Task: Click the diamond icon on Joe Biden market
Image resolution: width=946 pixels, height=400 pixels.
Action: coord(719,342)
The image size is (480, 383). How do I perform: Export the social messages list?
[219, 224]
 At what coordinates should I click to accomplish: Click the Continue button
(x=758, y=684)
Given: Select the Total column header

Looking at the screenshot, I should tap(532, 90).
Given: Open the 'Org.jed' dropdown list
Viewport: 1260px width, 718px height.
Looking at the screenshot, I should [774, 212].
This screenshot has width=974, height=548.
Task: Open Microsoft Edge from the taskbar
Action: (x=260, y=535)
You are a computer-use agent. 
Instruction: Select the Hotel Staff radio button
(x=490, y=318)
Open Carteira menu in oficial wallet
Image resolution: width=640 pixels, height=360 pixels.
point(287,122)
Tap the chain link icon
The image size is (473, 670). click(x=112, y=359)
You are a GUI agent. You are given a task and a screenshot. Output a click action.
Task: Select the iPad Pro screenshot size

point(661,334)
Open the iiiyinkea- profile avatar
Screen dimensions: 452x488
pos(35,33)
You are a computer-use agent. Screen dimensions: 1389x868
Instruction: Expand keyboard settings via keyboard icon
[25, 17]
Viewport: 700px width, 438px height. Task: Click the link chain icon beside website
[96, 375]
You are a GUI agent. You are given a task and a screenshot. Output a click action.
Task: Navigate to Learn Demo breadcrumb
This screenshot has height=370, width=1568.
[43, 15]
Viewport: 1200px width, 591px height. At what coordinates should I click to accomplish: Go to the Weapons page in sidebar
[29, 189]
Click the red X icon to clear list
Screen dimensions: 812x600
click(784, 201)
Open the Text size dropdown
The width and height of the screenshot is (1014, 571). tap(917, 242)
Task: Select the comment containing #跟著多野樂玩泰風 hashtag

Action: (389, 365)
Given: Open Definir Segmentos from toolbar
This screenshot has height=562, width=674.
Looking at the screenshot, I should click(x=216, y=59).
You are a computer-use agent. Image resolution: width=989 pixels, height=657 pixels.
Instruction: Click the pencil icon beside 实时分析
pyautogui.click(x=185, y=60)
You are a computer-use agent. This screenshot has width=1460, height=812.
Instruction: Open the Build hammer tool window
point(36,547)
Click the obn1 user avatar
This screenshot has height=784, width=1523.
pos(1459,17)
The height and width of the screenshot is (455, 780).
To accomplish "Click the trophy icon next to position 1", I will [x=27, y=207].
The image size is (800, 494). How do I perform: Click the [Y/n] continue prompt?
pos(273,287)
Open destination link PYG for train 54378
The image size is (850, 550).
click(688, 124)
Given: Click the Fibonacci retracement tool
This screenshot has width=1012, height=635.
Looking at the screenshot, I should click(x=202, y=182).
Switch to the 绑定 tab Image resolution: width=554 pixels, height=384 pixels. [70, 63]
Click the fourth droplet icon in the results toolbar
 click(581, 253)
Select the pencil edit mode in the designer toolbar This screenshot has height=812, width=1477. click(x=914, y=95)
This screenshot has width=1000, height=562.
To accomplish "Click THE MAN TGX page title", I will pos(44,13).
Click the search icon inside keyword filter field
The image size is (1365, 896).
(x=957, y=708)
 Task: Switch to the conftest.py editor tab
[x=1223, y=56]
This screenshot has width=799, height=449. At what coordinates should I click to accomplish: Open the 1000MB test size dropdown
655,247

──────────────────────────────

» Directions for this task
Please collect every line in the rows above that contains the string "icon", treating uppercase and lowercase as different.

» Task output
Task: Click the diamond icon on Joe Biden market
Tap the chain link icon
Instruction: Expand keyboard settings via keyboard icon
Viewport: 700px width, 438px height. Task: Click the link chain icon beside website
Click the red X icon to clear list
Instruction: Click the pencil icon beside 实时分析
To accomplish "Click the trophy icon next to position 1", I will [x=27, y=207].
Click the fourth droplet icon in the results toolbar
Click the search icon inside keyword filter field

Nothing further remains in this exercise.